# WRITTEN PROBLEM
From the first line through the line containing "Action: (x=739, y=447)", inclusive, update the lines by swapping "heading" for "title". Change nothing else.

— BEGIN SUPPLIED DATA —

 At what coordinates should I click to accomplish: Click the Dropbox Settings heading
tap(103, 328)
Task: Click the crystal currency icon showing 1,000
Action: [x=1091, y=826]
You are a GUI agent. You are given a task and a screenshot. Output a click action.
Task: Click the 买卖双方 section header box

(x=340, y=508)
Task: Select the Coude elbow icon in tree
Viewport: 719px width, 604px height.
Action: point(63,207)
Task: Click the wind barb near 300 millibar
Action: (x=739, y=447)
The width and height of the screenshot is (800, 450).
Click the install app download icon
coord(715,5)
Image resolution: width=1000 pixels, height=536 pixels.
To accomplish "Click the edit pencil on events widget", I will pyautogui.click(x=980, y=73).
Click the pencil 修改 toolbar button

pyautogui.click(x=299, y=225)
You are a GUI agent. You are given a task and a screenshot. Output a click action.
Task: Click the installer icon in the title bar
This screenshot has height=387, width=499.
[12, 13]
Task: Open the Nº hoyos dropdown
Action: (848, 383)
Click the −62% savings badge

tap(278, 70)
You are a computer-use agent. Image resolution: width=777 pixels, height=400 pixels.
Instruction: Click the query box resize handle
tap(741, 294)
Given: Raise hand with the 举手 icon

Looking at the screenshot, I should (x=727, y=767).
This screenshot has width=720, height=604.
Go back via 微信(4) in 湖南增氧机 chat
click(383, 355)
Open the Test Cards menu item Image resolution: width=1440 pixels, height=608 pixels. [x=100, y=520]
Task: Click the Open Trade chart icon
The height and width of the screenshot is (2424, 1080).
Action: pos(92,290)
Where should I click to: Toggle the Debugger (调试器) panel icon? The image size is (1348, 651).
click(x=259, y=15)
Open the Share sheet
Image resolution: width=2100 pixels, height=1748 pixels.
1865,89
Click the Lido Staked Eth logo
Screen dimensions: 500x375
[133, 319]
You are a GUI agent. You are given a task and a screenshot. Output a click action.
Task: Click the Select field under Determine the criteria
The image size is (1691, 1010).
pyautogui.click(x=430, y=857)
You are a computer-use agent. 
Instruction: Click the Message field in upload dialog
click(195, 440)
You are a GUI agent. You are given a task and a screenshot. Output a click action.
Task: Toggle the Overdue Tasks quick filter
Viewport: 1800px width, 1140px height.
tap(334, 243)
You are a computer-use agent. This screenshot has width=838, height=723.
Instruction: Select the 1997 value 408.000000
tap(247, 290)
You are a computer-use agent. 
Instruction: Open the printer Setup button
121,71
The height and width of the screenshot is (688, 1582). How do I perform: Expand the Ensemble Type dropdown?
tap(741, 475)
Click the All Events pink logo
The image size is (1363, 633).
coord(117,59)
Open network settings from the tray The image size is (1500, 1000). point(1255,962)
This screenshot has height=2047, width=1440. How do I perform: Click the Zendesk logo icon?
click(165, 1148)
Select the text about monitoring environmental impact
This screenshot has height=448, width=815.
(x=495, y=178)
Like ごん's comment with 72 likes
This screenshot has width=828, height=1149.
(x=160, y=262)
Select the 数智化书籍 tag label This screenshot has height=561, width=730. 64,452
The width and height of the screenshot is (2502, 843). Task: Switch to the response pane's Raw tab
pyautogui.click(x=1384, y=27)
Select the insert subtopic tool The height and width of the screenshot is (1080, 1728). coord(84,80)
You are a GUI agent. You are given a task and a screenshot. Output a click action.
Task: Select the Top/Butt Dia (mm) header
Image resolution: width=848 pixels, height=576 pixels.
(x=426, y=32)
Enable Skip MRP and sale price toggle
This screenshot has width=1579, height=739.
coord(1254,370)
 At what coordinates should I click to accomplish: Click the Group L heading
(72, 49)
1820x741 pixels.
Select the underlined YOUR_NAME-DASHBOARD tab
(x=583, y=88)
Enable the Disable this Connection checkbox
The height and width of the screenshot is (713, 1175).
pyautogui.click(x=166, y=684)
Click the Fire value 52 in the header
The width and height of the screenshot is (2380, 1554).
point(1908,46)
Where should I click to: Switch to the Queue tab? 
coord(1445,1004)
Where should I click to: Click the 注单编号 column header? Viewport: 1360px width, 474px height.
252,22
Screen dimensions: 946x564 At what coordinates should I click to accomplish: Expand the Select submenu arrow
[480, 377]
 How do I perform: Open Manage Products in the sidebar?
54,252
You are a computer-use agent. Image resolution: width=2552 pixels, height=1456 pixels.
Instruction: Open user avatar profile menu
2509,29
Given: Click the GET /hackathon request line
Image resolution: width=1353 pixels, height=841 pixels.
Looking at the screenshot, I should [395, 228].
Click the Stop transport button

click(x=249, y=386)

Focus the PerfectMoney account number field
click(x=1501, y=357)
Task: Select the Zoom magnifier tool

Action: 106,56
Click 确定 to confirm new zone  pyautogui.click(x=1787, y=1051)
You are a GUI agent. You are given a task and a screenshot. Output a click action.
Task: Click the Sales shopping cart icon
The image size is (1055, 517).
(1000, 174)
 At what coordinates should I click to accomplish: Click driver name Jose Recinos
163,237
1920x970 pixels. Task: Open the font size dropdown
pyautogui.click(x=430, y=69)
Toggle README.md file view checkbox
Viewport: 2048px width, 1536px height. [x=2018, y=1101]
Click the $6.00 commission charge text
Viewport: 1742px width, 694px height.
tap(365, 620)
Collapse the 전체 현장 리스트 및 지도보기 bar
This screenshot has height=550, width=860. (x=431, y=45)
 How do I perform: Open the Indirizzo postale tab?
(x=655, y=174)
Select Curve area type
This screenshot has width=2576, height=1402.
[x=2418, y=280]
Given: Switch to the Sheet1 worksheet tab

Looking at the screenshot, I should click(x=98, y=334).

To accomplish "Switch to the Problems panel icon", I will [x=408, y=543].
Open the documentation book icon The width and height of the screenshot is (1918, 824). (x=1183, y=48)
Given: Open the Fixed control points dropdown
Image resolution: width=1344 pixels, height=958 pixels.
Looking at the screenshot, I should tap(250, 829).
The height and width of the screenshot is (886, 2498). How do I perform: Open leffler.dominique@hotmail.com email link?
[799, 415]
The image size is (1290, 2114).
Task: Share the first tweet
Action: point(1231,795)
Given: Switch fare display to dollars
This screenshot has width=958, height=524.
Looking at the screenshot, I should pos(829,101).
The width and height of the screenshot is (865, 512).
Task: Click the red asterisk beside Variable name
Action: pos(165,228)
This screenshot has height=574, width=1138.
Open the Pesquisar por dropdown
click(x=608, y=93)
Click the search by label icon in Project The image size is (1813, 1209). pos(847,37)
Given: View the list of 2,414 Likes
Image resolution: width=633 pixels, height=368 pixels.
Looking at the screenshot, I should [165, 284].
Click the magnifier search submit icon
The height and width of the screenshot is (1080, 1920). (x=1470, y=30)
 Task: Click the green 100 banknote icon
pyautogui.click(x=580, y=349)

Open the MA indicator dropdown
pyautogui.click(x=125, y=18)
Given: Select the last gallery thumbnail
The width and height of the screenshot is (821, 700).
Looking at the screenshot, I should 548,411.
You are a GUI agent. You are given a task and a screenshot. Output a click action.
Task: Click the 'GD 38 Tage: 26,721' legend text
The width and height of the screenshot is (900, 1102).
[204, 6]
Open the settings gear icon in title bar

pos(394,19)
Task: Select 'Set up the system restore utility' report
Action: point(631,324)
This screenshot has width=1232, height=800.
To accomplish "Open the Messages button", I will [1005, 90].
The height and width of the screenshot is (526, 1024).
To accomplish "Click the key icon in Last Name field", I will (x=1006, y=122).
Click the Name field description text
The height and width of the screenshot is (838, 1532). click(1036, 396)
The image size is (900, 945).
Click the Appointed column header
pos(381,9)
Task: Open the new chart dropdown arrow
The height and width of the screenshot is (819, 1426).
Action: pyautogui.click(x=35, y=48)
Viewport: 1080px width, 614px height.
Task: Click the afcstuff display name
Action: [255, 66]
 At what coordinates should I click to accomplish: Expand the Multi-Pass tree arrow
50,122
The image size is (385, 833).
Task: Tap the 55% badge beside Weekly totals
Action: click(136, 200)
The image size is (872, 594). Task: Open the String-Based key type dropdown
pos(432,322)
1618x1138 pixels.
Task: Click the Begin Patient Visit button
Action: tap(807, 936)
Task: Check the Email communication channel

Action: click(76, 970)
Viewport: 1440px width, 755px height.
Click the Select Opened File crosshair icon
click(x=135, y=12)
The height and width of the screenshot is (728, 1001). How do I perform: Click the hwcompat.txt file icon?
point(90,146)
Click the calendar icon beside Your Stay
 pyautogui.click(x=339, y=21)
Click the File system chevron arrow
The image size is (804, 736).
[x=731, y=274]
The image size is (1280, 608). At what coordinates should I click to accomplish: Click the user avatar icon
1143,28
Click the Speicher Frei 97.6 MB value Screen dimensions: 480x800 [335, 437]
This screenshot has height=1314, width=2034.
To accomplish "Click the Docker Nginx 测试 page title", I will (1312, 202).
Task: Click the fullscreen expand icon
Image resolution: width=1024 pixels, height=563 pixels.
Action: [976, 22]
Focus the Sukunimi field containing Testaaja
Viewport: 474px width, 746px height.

— END SUPPLIED DATA —

# COMPLETE ANSWER
 At what coordinates should I click to accomplish: Click the Dropbox Settings title
tap(103, 328)
Task: Click the crystal currency icon showing 1,000
Action: [x=1091, y=826]
You are a GUI agent. You are given a task and a screenshot. Output a click action.
Task: Click the 买卖双方 section header box

(x=340, y=508)
Task: Select the Coude elbow icon in tree
Viewport: 719px width, 604px height.
Action: point(63,207)
Task: Click the wind barb near 300 millibar
Action: (x=739, y=447)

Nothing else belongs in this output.